Entries provided:
□ □ □ □ □ □ □

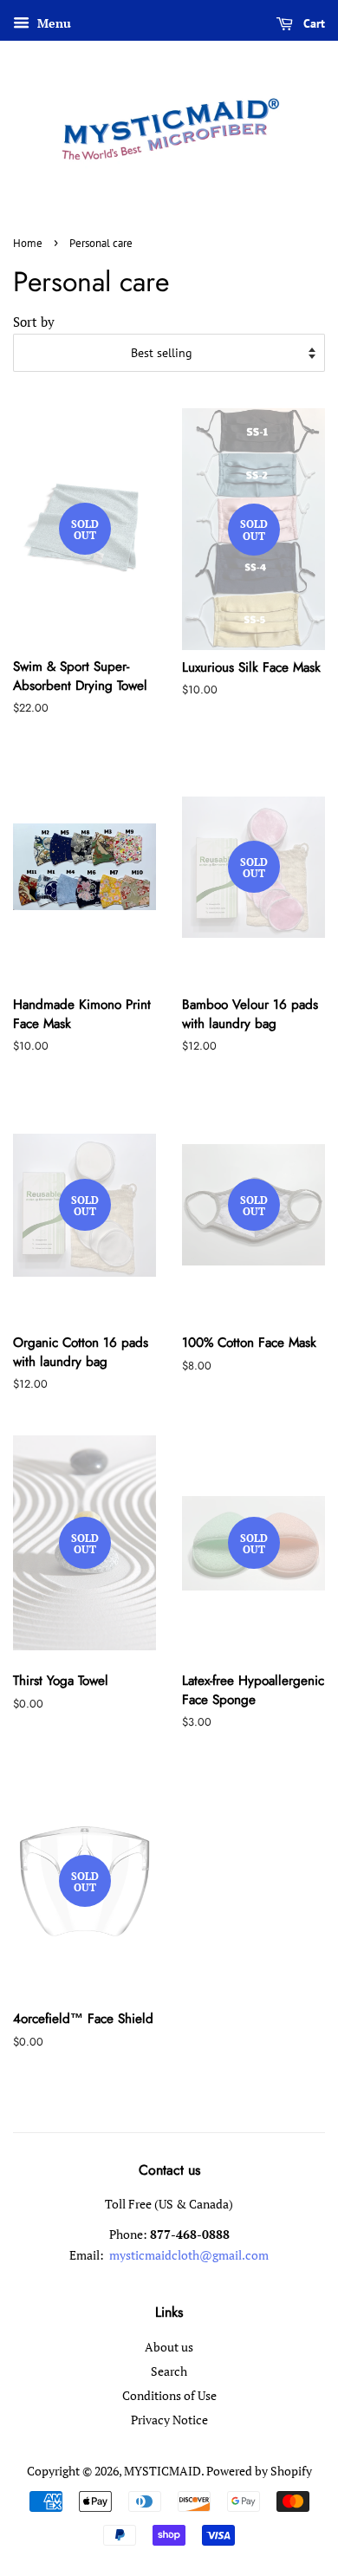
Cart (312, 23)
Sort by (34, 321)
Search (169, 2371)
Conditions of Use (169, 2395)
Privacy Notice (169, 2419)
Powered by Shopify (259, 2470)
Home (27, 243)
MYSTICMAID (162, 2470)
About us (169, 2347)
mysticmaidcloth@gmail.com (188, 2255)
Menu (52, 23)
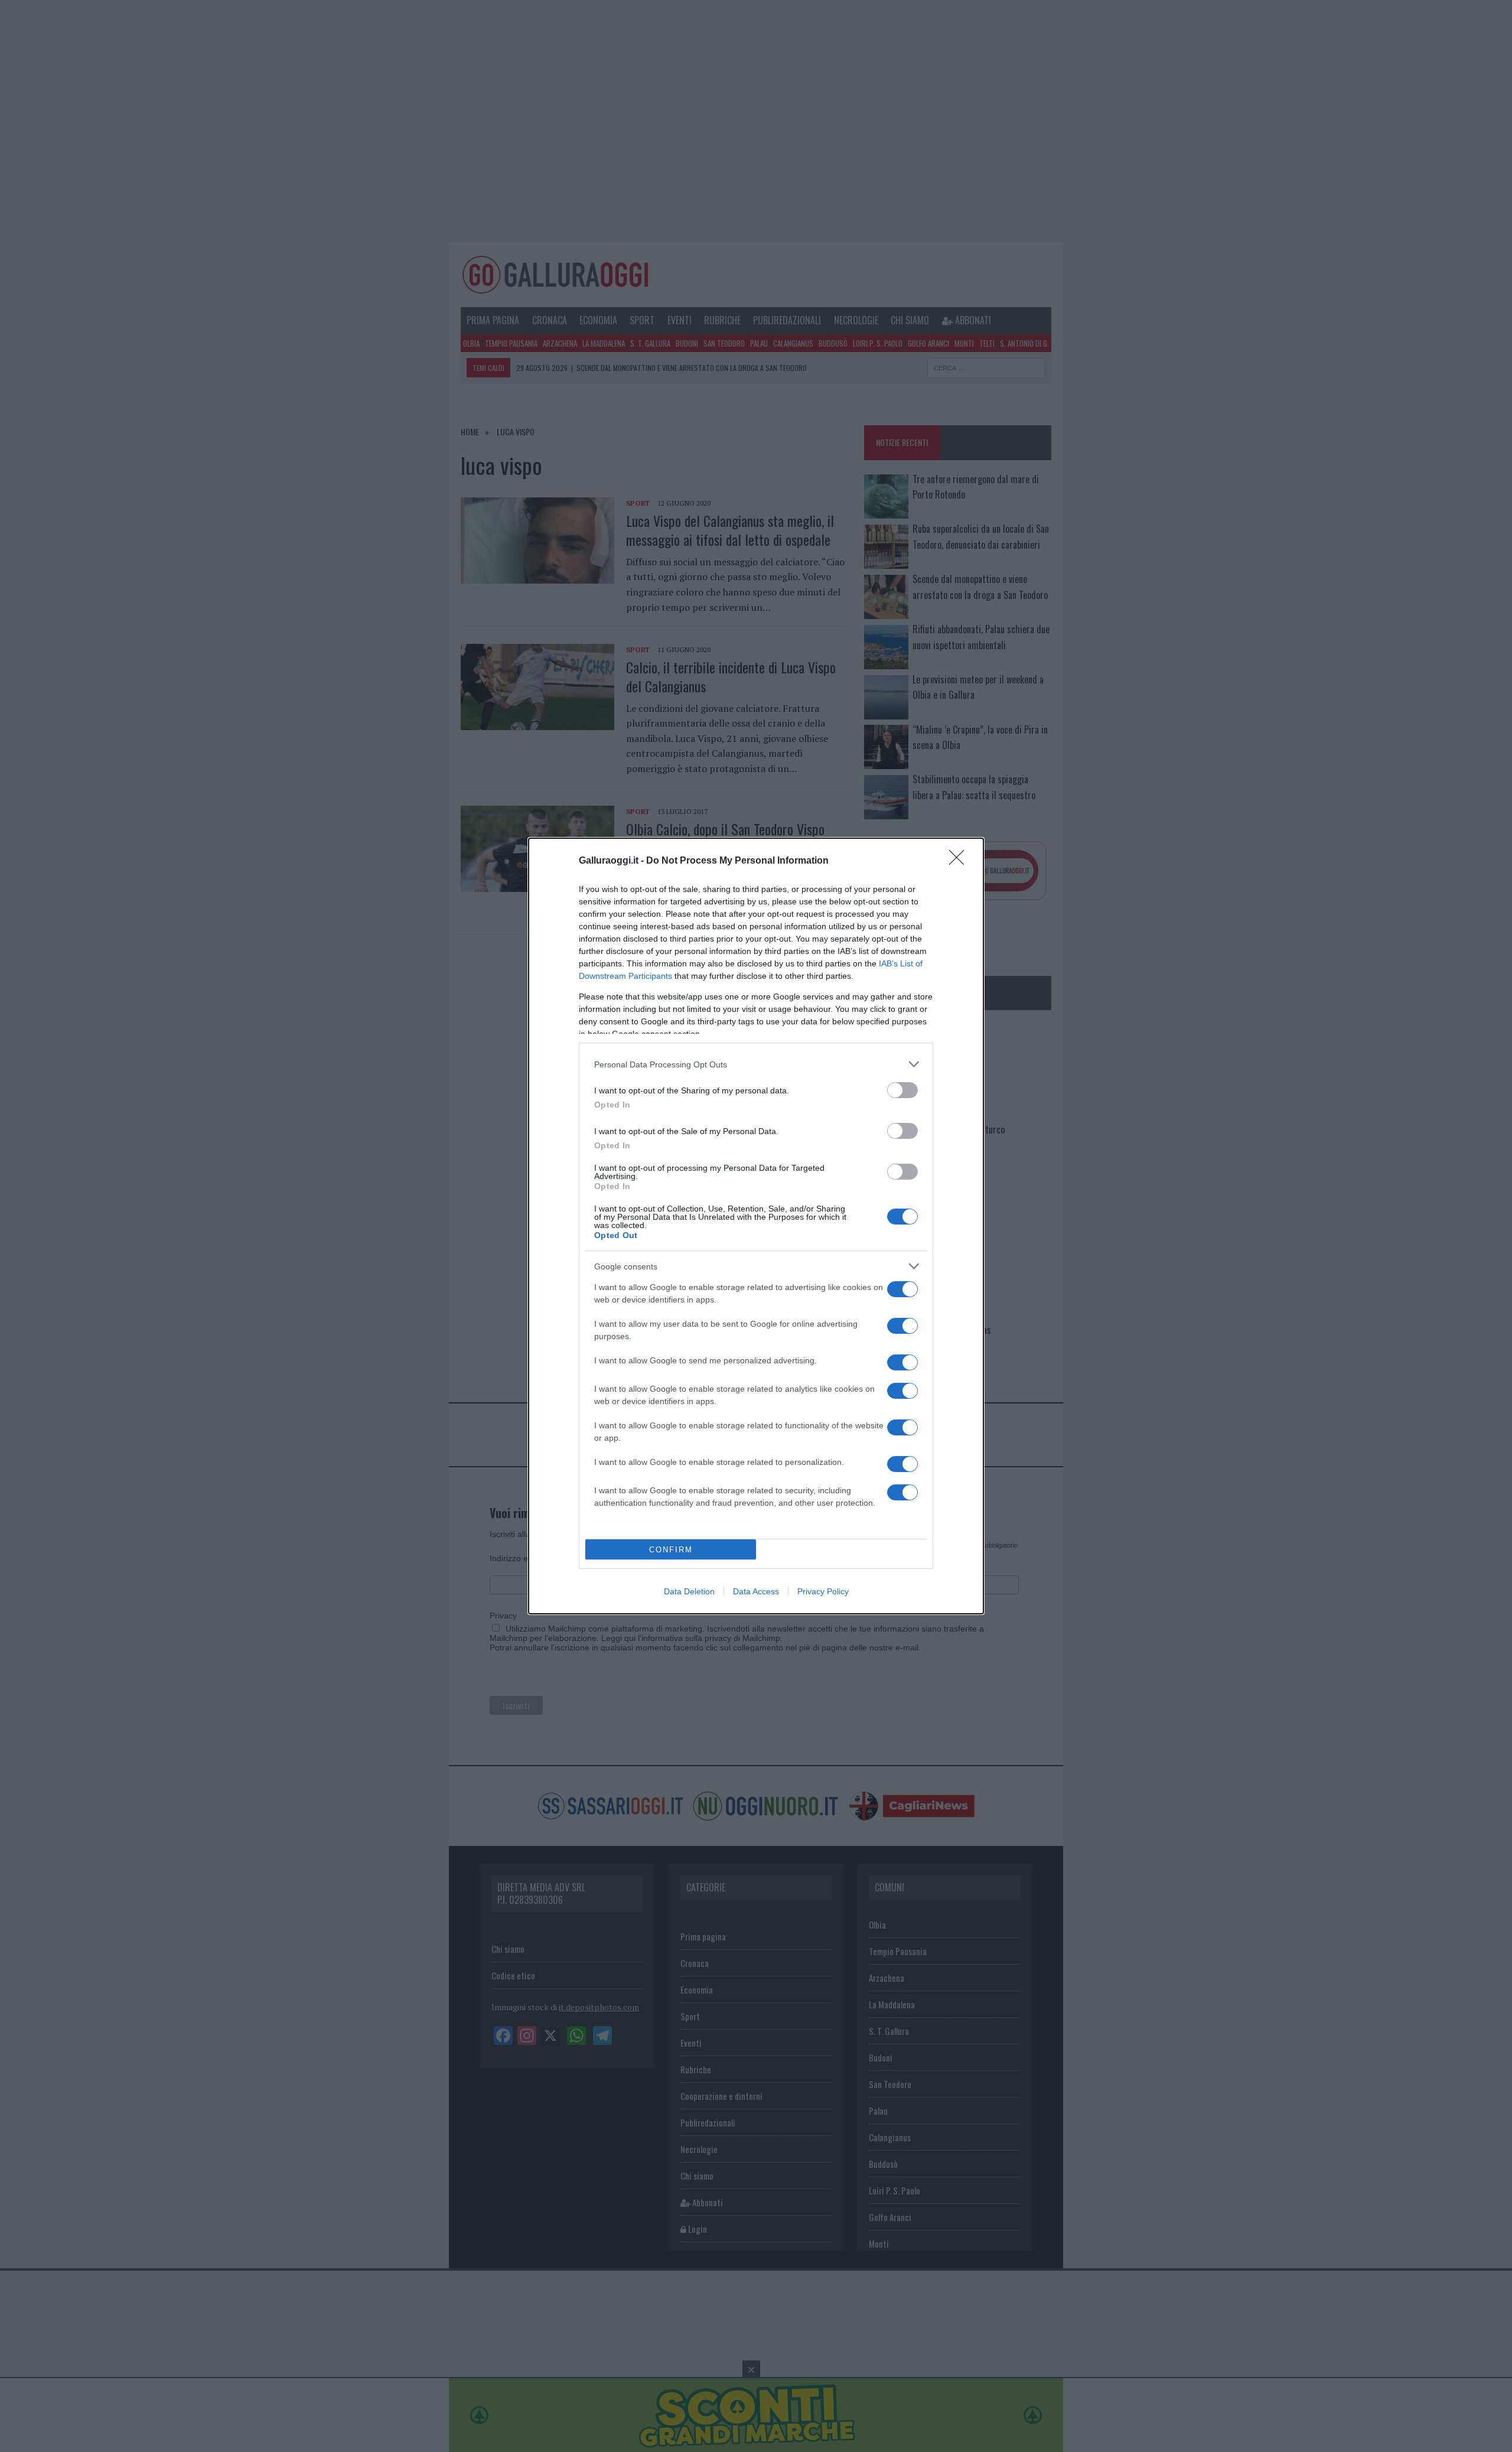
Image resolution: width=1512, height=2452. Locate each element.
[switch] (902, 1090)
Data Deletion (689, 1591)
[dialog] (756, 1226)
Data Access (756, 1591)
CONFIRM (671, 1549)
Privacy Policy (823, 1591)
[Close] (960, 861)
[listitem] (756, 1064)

□ □ □ □ □ □ □

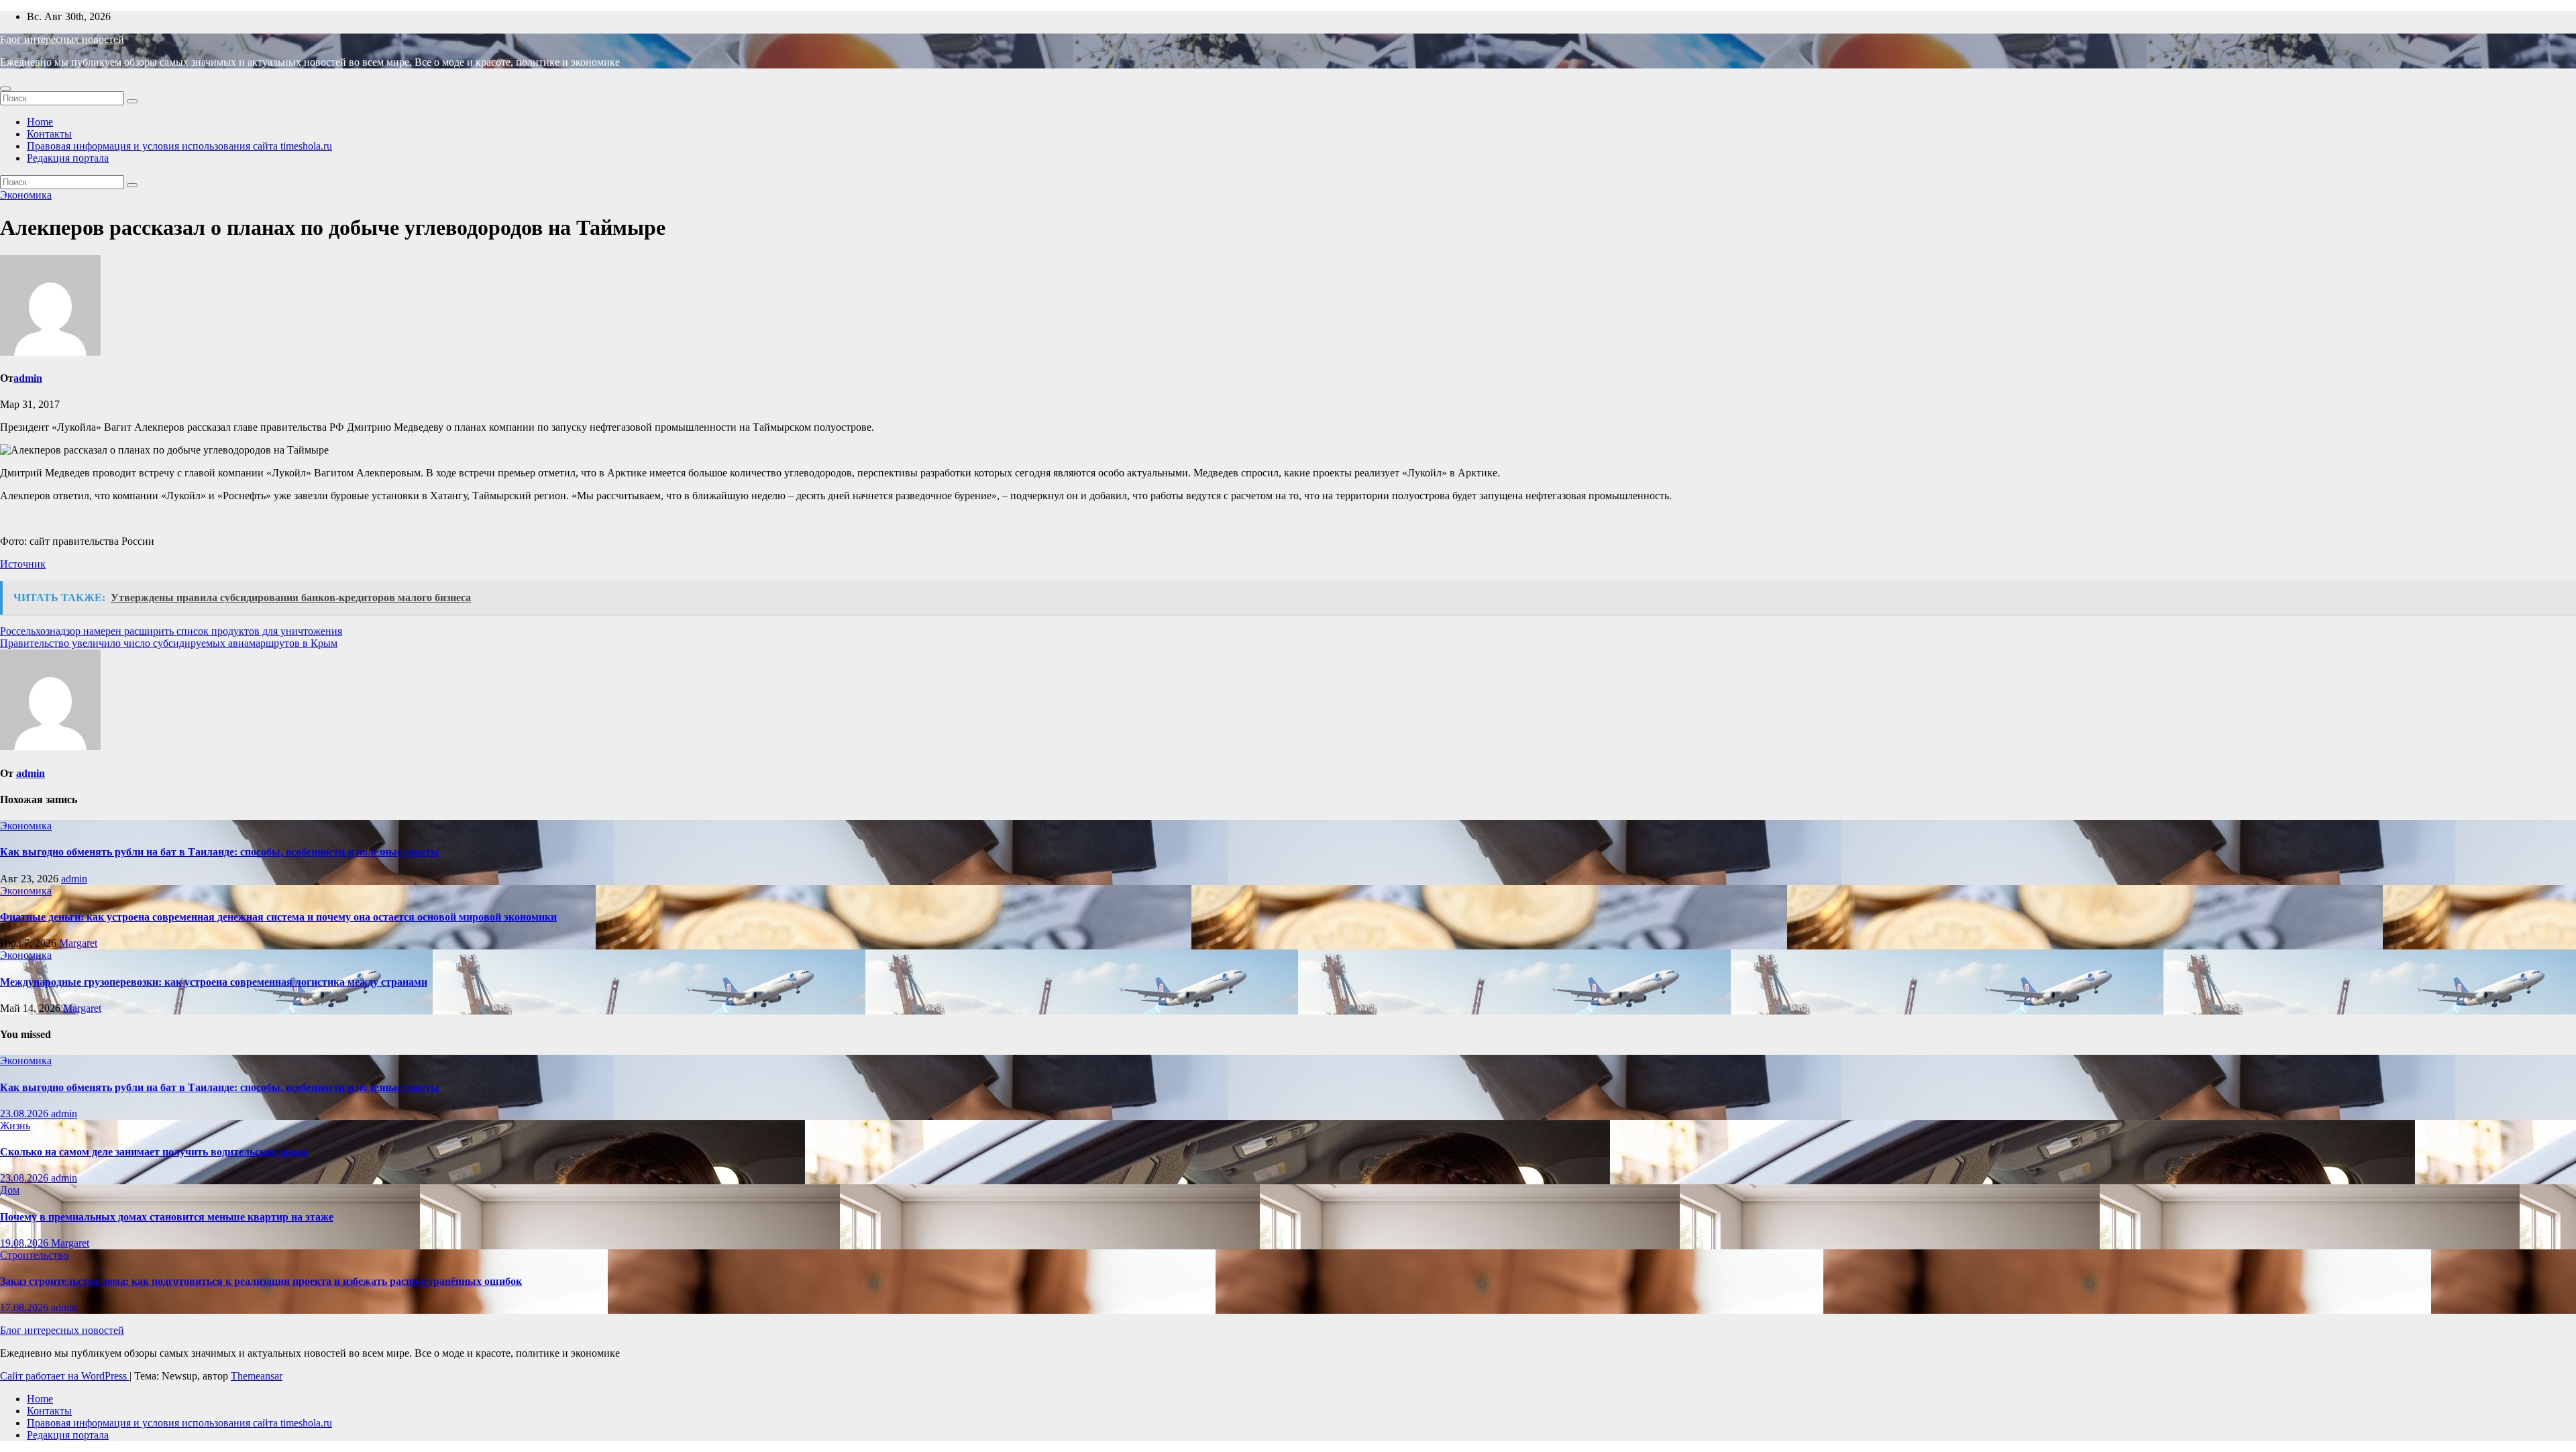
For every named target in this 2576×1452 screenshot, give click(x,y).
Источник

□ □ □ □ □ □ □

What to do:
Please repeat, exactly as written, the lines in the records above, starting with the one that has "MYSTICMAID (162, 2470)" and going on through the one that has "[listitem] (756, 1064)". Pictures are to be left out.

Reply to the task:
MYSTICMAID (162, 2470)
About us (169, 2347)
mysticmaidcloth@gmail.com (188, 2255)
Menu (52, 23)
Image resolution: width=1512, height=2452. Locate each element.
[switch] (902, 1090)
Data Deletion (689, 1591)
[dialog] (756, 1226)
Data Access (756, 1591)
CONFIRM (671, 1549)
Privacy Policy (823, 1591)
[Close] (960, 861)
[listitem] (756, 1064)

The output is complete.